Streaming from MongodB


#1

In my MeteorJS app I have external Mongodb in AWS

var url = 'mongodb://ec2-XX-XX-XXX-XX.us-west-2.compute.amazonaws.com:27017/storedata';

MongoClient = require('mongodb').MongoClient, assert = require('assert');

MongoClient.connect(url, function (err, db) {
    assert.equal(null, err);
    console.log("Connected successfully to energy server!");

    var col = db.collection('energydata');

    // Get the results using a find stream
    var cursor = col.find({});
    cursor.on('data', function (doc) {
        console.log('data is : ', doc);
    });

    cursor.once('end', function () {
        db.close();
    });    
});

as per doc:

http://mongodb.github.io/node-mongodb-native/2.0/tutorials/streams/

and this outputs which in my case is every 30 min data:

data is :  { _id: 57e14dce36b7c360df1e7a90,
  point_id: '130-E9DCE6-1327/10',
  time: '06/08/2015 10:00',
  energy: 16,
  created_date: Tue Sep 20 2016 01:00:00 GMT+0100 (BST) }
data is :  { _id: 57e14dce36b7c360df1e7a91,
  point_id: '130-E9DCE6-1327/10',
  time: '06/08/2015 10:30',
  energy: 16,
  created_date: Tue Sep 20 2016 01:00:00 GMT+0100 (BST) }

and so on and wanting to plot

time vs energy

But this is a one time call to get all available data. My question is what is the best practice so that when new data comes in, I will be able to retrieve only the new data and not having to retrieve all the data that’s already read in, as in typical time series visualization application say using Plotly etc?


#2

I’ve done something similar to this (also for energy data). I used the timestamp (the time field in your example) as the MongoDB _id and ignored errors on attempts to re-insert duplicates. That way gave me a “free” index on the timestamp and made chart creation and live updating really easy by using a sort/limit in my find.


#3

Hi Rob

This is going to be using Plotyjs / React so would be great if you can provide example.


#4

I’ve never used Plotlyjs, so I’m going to have to decline :disappointed:


#5

any plotting packages will be ok


#6

Check the code in the repo I linked to. Apart from the charting package, the only real difference between that Blaze solution and a React one is that you render the chart in componentDidMount instead of Template.xxx.onCreated.


#7

Yes I have componentDidMount, it was the data update methodology I am interested in retrieving, i.e only the data that is not already read in…


#8

But the data is a URL link whereas I have data via Mongo_URL DNS from AWS


#9

So do I. The url is used only to insert data into Mongo.
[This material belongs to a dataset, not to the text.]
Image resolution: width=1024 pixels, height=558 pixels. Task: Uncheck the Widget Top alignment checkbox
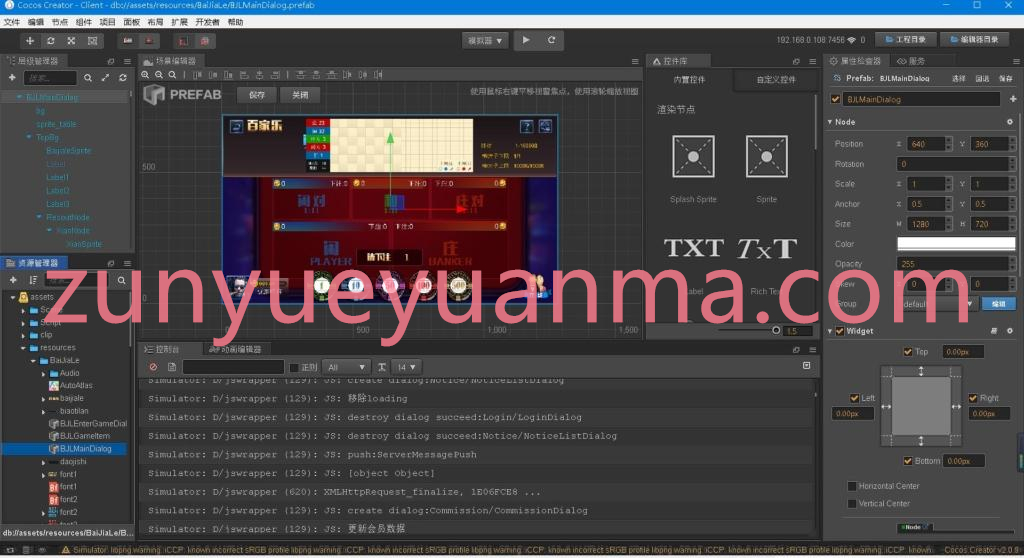click(908, 352)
Thereafter, whenever new data is inserted into the DB I use this to get it on the client via pub/sub:

And set reactiveVars which were used by the chart’s setData method to dynamically update.


#10

$ meteor npm install
npm WARN enoent ENOENT: no such file or directory, open '/Users/seb/WebstormProjects/ukgrid/package.json’
npm WARN ukgrid No description
npm WARN ukgrid No repository field.
npm WARN ukgrid No README data
npm WARN ukgrid No license field.

$ meteor --version

$ meteor
/Users/seb/.meteor/packages/meteor-tool/.1.4.1_1.1h0re2h++os.osx.x86_64+web.browser+web.cordova/mt-os.osx.x86_64/dev_bundle/lib/node_modules/meteor-promise/promise_server.js:165
throw error;
^

Error: ENOENT: no such file or directory, open '/private/var/folders/7k/1gcvt4dd3rv3pw5l7llrxm54y85xlg/T/mt-2s1ydh/os.json’
at Error (native)

Keeps downloading…


#11

Yeah - it’s pretty old and needs updating for npm and import/export. I was suggesting reading the relevant code (there’s not that much) rather than installing it.


#12

So http://mongodb.github.io/node-mongodb-native/2.0/tutorials/streams/

is not really real time streaming is it?


#13

I’ve never seen that before (MongoDB streams), but is it strictly necessary in Meteor?


#14

Just MongodB driver for nodejs


#15

Now updated for Meteor 1.4/ES2015/import/export. Also added a (brief) README.


#16

Hi Rob

So whenever working with external MongodB (or whatever dB), the backend is always calling and building the entire database? For example say I have initial 1GB of data, and using MongodB driver

server.js

MongoClient = require('mongodb').MongoClient, assert = require('assert');
var url = 'mongodb://ec2-XX-XX-XXX-XX.us-west-2.compute.amazonaws.com:27017/storedata';

 MongoClient.connect(url, function (err, db) {
    assert.equal(null, err);
    console.log("Connected successfully to energy server!");

    var col = db.collection('energydata');

    // Get the results using a find stream
    var cursor = col.find({});
    cursor.on('data', function (doc) {
        console.log('data is : ', doc); 
    });

    cursor.once('end', function () {
        db.close();
    });
});

and then 30 mins later inside cron job I have new data so now dataset is 1.000001 GB, so I again need to run the above code to update the database, even though it is just 0.000001 GB of new data? What I am trying to say is that is there no way of just retrieving data that is not already loaded into app instead of loading the entire database each cron job?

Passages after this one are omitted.